• _DATA FOR THE TASK_
-*-*-
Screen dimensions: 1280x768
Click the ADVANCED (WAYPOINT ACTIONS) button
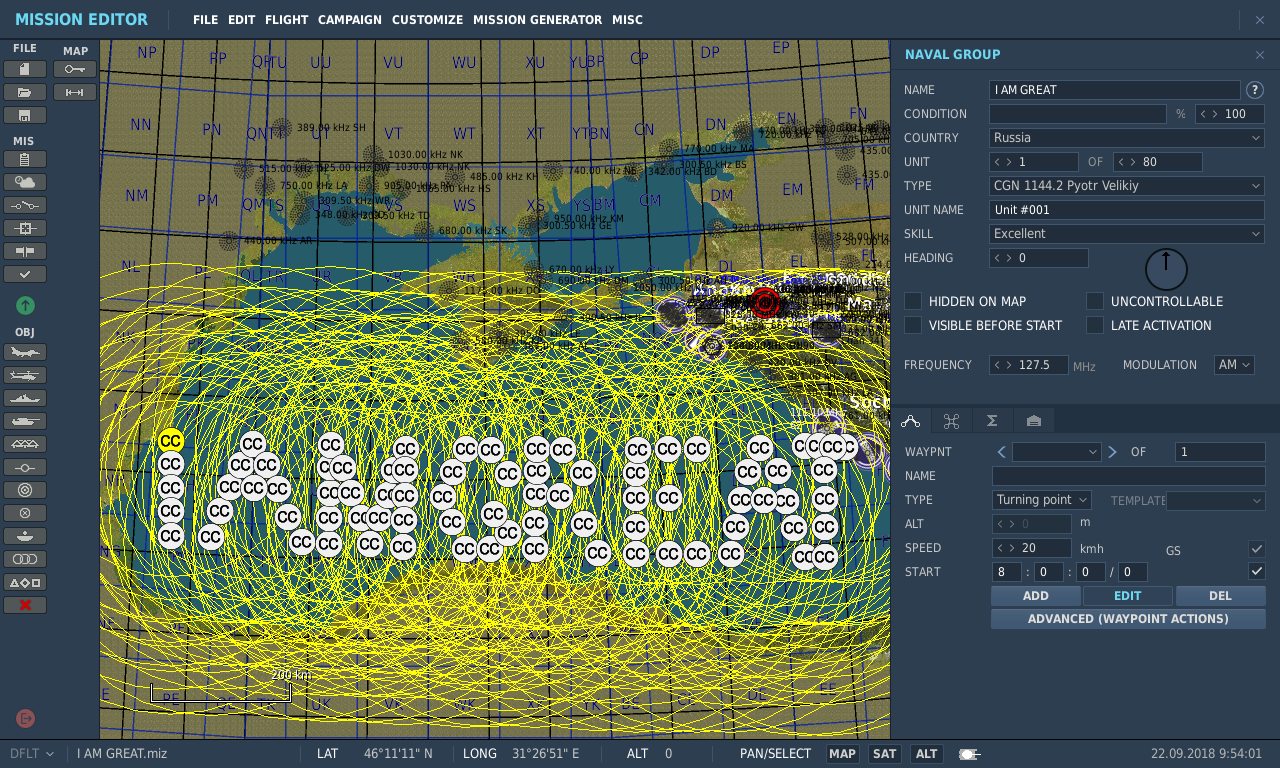point(1128,619)
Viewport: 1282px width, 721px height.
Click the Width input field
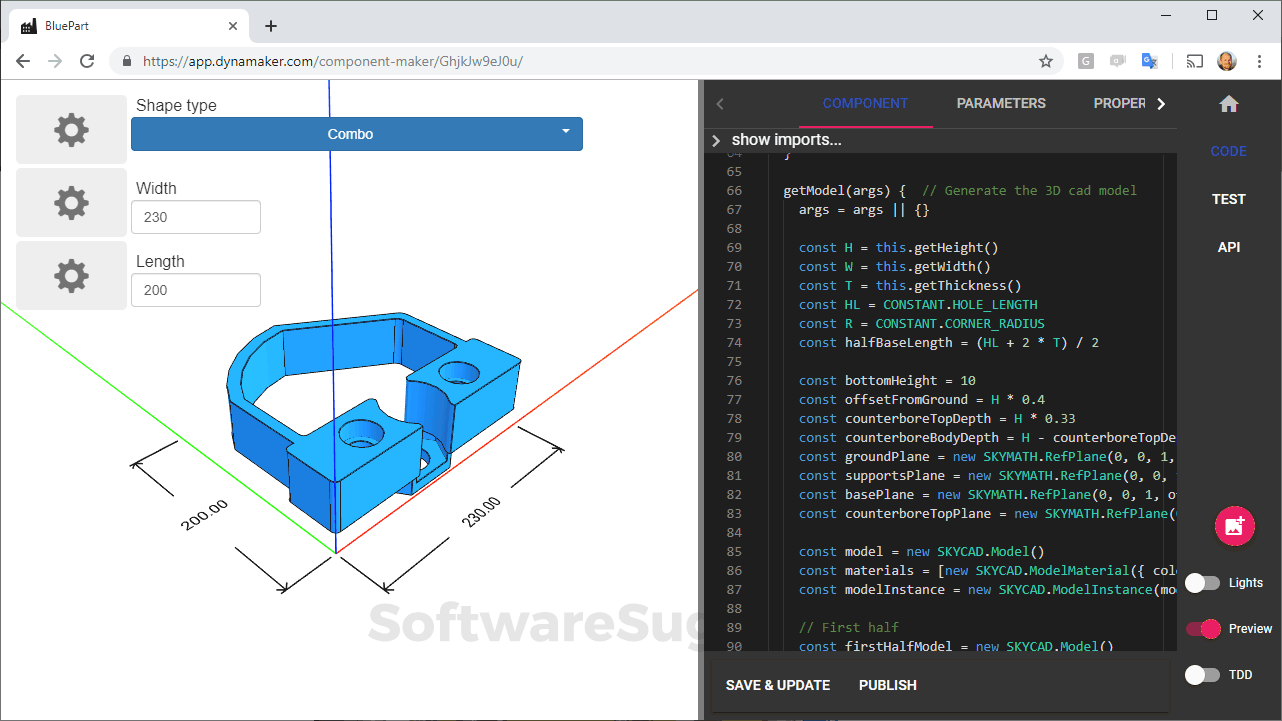[x=196, y=217]
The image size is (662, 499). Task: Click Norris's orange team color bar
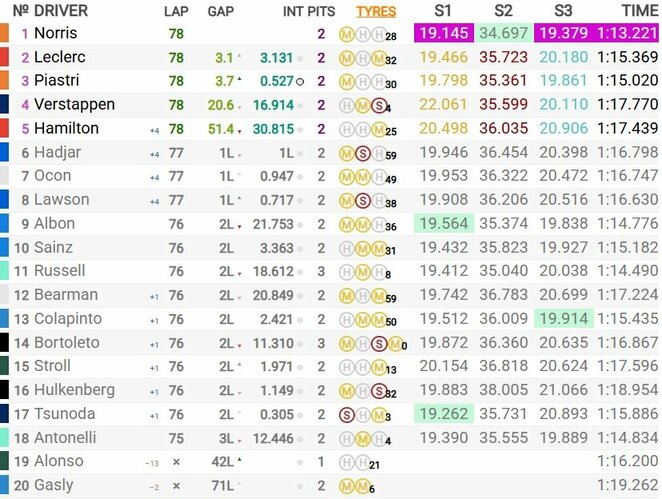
-*-*-
• _TO DO_
List every line of the items above as a numbered list, skipping blank lines. Leave the pictures out.

• _EXERCISE OUTPUT_
1. Screen dimensions: 1280x768
2. Click the ADVANCED (WAYPOINT ACTIONS) button
3. point(1128,619)
4. Viewport: 1282px width, 721px height.
5. Click the Width input field
6. [x=196, y=217]
7. The image size is (662, 499). Task: Click Norris's orange team color bar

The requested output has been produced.